ARTICLE:
*****

This role is suited to someone who will enjoy a varied role, can work on multiple creative projects at a time, and is willing to work hard in order to achieve great results.
 

gprovan

Member
This one is offering £17-22k

The role has a title - “Creative Designer” - but if it’s titles that interest you most, it may not be for you. You’ll be expected to turn your hand to a variety of design projects and create exceptional work, with an emphasis on digital and design for the screen. In other words you’ll be kept busy creating beautiful, involving and intriguing work on everything from campaign identities, websites, brand guidelines, motion graphic videos and engaging adverts.

Being our creative designer is a great opportunity for an experienced and currently unfulfilled graphic designer, but you need to be ready to push us, ask questions and even throw the odd tantrum when you’re convinced you’re right. You’ll report straight to the Content Director, working alongside our two senior creative designers and get to work on juicy projects that need serious skills.

What you’ll do:
  • Work on design/creative projects
  • Work solo or in collaboration with creatives to develop visual direction of projects
  • Present work and communicate effectively with the internal team and clients
  • Think digital first - you’ll primarily be focused on design for the web and screen
  • Design and Art direct motion videos
  • Develop key visuals, style frames, mood boards and storyboards
  • Collaborate with other designers, art directors and direct creative third parties
  • Stay on top of best in class international work
  • Share research and knowledge to inspire the wider team
  • Have your voice heard - we want you to bring ideas to the table!
What you’ll bring:
  • 2+ years agency experience as a graphic designer
  • Strong concept development and visualisation skills
  • Ability to work on own initiative and identify opportunity
  • A strong sense of influence and ambition
  • Technical mastery in the Adobe creative suite
  • A strong sense of ownership of work and quality
  • Excellent communication skills
  • Strong ability to work within fixed deadlines
  • Ability to be a team-player with a co-operative, good-humoured attitude
Bonus Skills:
  • Motion/Animation skills - experience in After Effects would be favourable
  • Experience in front end dev packages like Sketch or Figma
  • Elementor page builder experience
  • UI/UX design experience
 

ry0ryryry

New Member
Following on from this. Here's another advert for a 'Creative Services Assistant'
Personally, I think this is a bit much of an ask, especially when it's offering £23-25k.

*****

ENTRIES SHOWN:
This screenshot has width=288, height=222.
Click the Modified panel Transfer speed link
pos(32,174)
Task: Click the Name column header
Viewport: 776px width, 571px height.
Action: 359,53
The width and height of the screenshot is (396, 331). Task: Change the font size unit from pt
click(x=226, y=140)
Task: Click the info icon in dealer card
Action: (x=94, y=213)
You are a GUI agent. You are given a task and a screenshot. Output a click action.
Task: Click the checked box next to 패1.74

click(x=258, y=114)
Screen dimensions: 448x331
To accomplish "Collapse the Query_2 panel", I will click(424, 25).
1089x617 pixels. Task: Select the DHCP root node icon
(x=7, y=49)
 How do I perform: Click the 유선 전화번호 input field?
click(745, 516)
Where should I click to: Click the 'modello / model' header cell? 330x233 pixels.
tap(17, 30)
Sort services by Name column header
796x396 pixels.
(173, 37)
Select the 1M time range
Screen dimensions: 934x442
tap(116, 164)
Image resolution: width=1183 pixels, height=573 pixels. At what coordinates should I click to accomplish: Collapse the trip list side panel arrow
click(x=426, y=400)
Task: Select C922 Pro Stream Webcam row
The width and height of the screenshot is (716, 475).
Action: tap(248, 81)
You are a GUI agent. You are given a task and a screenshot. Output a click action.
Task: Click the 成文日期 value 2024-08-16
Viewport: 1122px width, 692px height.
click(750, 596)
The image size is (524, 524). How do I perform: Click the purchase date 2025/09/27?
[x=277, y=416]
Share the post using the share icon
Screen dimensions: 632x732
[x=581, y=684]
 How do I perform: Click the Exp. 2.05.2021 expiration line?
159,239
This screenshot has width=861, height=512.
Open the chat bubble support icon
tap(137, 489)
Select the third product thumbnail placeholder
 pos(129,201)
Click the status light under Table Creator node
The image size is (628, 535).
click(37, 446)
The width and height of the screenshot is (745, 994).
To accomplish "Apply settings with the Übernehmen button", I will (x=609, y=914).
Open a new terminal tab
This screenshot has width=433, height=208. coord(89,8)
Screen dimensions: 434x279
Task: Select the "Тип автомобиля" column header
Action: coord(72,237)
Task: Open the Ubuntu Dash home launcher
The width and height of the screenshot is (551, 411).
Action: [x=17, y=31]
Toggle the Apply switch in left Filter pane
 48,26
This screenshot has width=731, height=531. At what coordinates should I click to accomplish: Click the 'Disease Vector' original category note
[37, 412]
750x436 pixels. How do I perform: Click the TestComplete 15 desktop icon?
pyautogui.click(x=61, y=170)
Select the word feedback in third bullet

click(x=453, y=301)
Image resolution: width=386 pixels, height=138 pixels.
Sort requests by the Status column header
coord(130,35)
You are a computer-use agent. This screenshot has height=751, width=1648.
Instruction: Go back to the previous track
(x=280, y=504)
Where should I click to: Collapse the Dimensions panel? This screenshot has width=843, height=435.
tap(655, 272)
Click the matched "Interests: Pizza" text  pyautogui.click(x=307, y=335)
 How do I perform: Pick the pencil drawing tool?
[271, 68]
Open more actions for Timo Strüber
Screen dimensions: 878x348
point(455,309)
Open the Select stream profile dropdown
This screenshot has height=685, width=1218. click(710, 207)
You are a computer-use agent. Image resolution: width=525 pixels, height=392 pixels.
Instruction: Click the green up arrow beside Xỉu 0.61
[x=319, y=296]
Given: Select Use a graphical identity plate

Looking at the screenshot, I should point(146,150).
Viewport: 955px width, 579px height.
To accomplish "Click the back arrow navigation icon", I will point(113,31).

*****

AIM:
Answer these questions about the job-advert discussion above, numbering your answers to match.
1. What salary range is given for the Creative Designer role?
2. To whom does the Creative Designer report directly?
3. Which program is named as favorable experience under motion and animation skills?

ANSWER IN FULL:
1. £17-22k
2. The Content Director
3. After Effects